━━━ The input

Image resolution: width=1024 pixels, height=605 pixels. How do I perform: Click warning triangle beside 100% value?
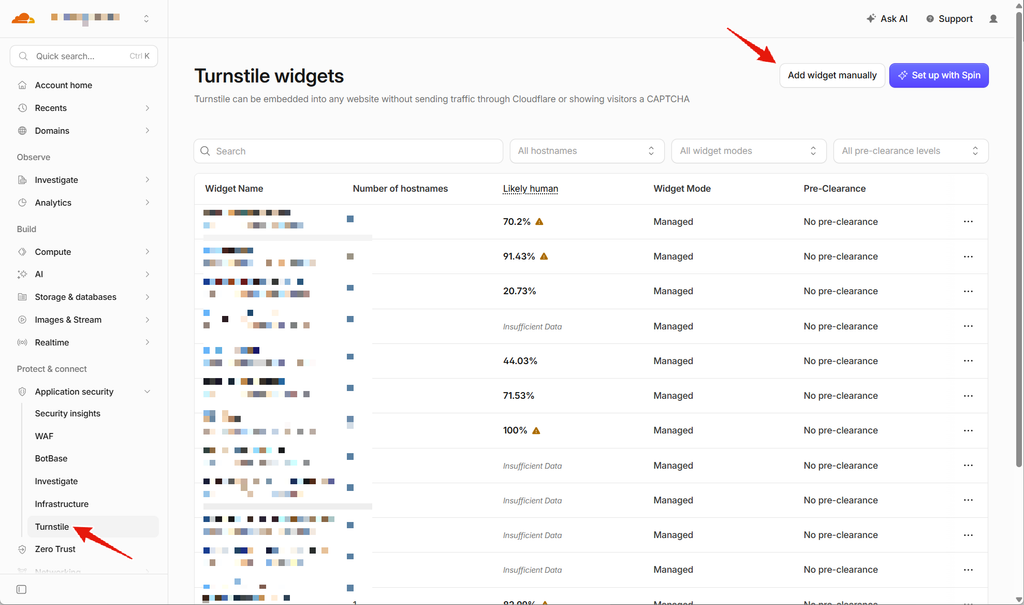(x=536, y=431)
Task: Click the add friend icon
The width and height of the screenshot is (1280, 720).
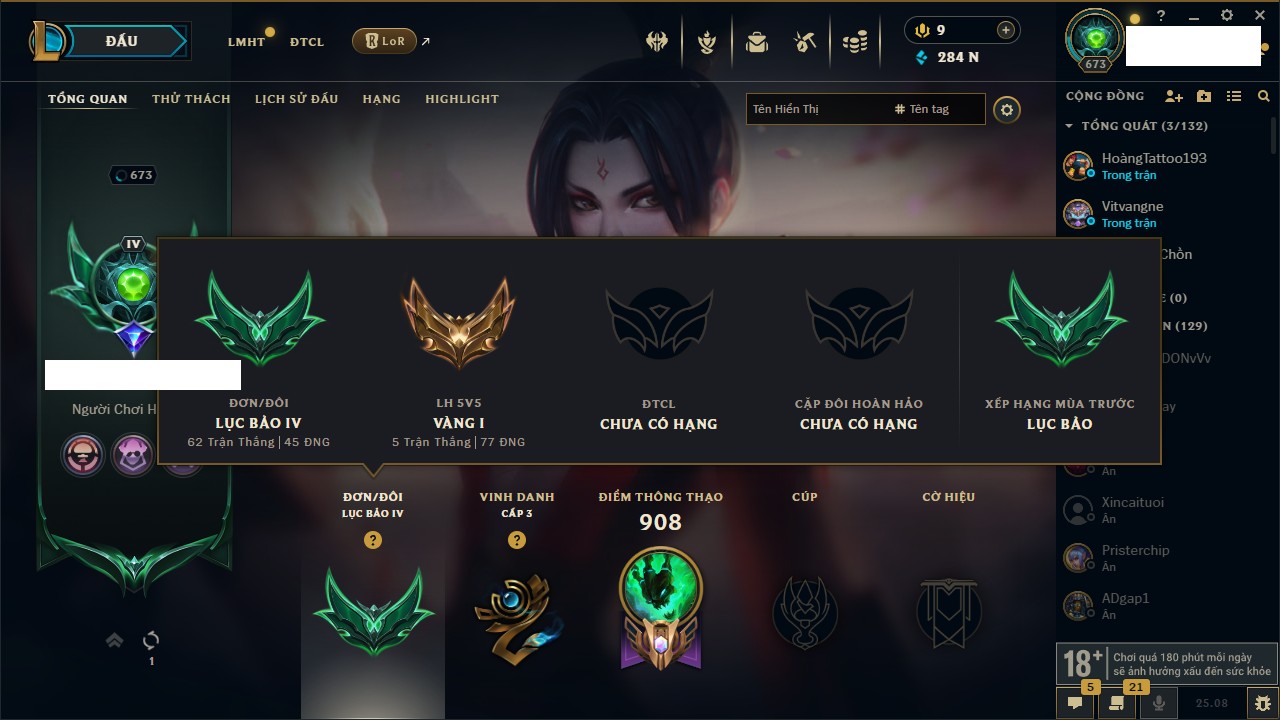Action: pyautogui.click(x=1174, y=96)
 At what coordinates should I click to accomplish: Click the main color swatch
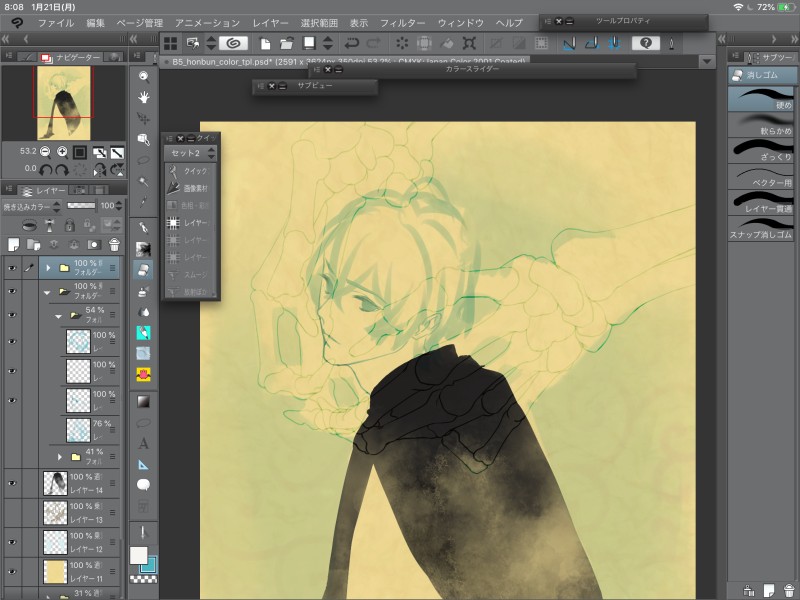click(x=138, y=555)
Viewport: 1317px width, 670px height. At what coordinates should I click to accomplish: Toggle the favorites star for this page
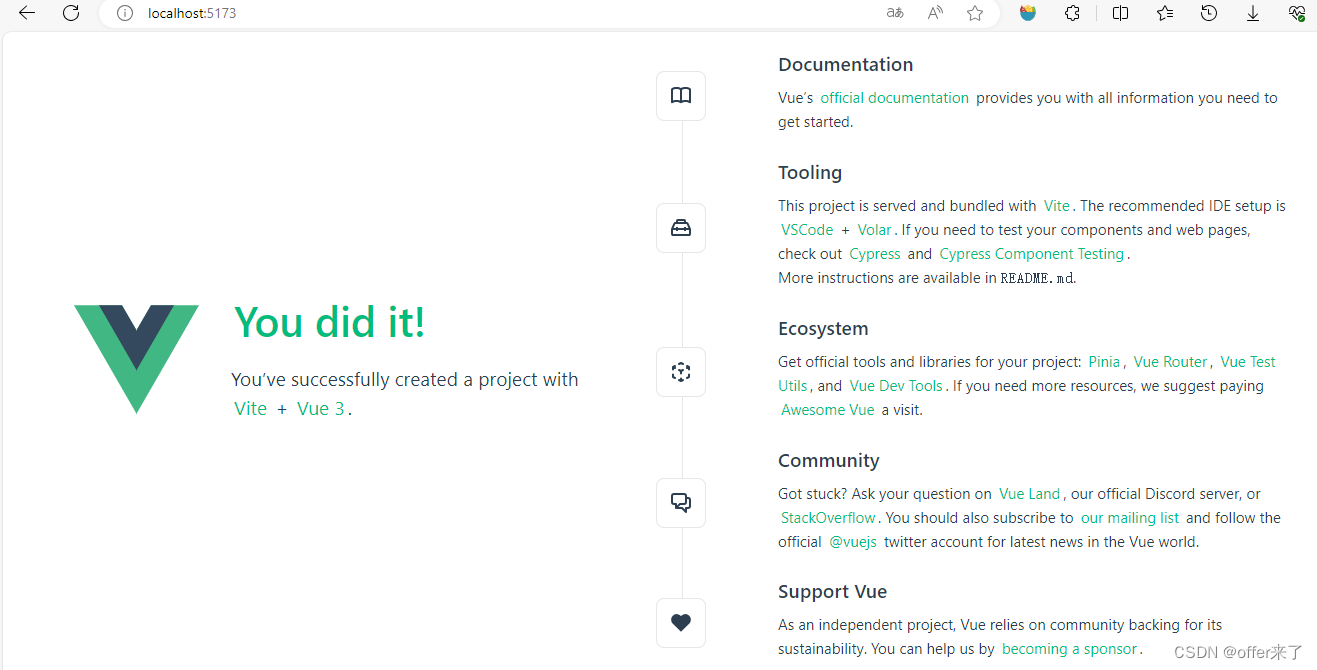click(974, 13)

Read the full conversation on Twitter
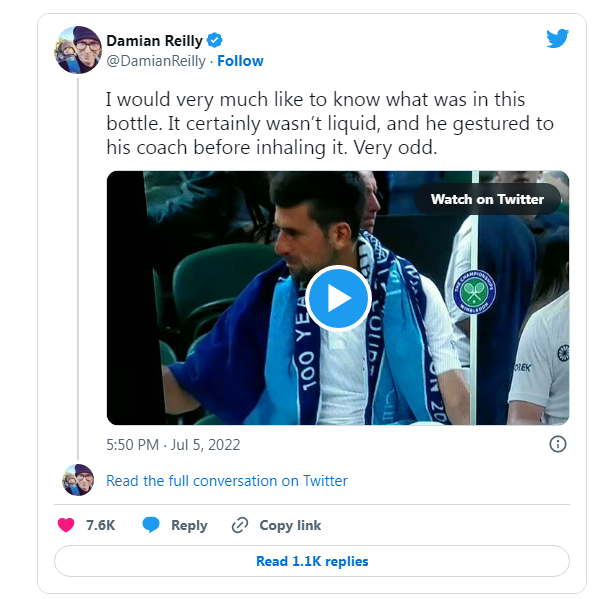[227, 481]
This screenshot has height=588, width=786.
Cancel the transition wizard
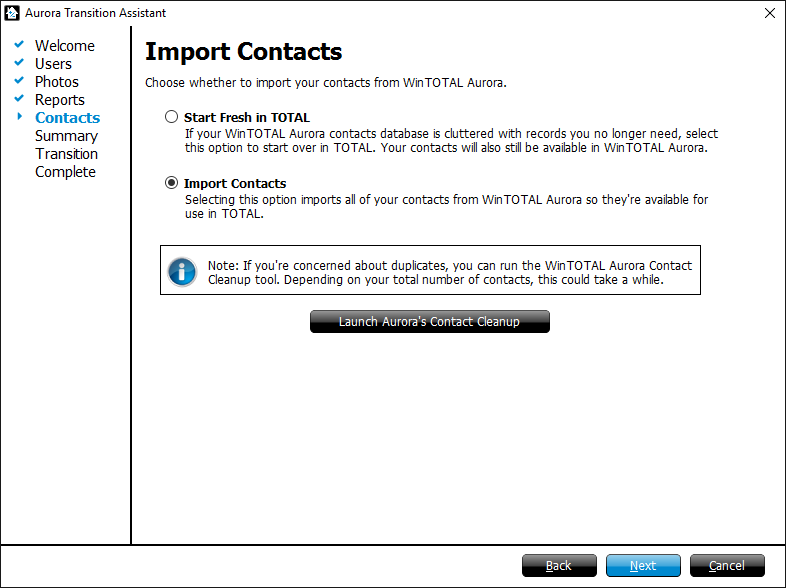(x=727, y=566)
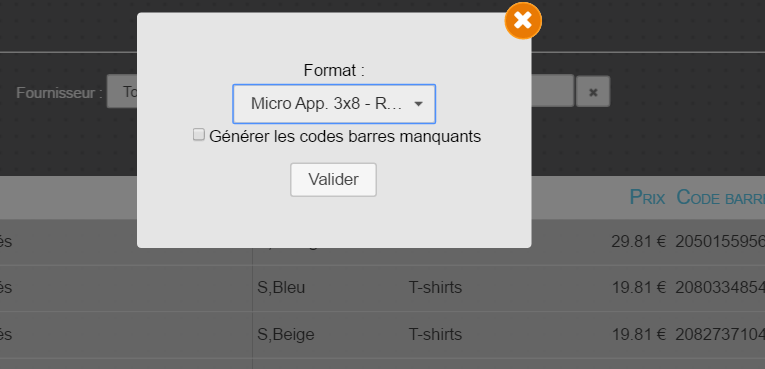
Task: Click the barcode starting with 2080334854
Action: (x=720, y=287)
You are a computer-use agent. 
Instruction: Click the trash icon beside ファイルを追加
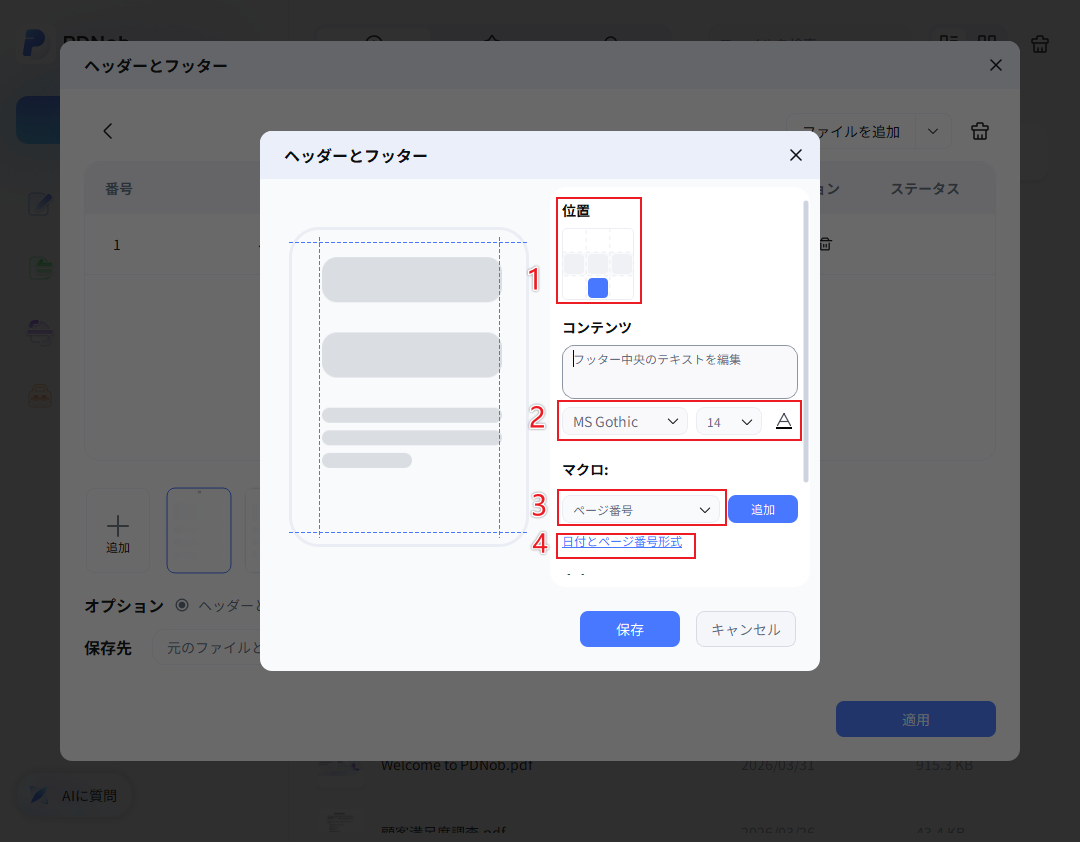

━━━━━━

## Directions for this task
A word-for-word copy is needed of the lines from the line holding "At what coordinates should I click to accomplish: Click" through the end of the records, both included, excluding every picture.

## Finished task
 At what coordinates should I click to accomplish: Click the main color swatch
click(x=138, y=555)
Viewport: 1317px width, 670px height. At what coordinates should I click to accomplish: Toggle the favorites star for this page
click(974, 13)

Read the full conversation on Twitter
[227, 481]
This screenshot has height=588, width=786.
Cancel the transition wizard
(x=727, y=566)
Task: Click the barcode starting with 2080334854
Action: (x=720, y=287)
You are a computer-use agent. 
Instruction: Click the trash icon beside ファイルを追加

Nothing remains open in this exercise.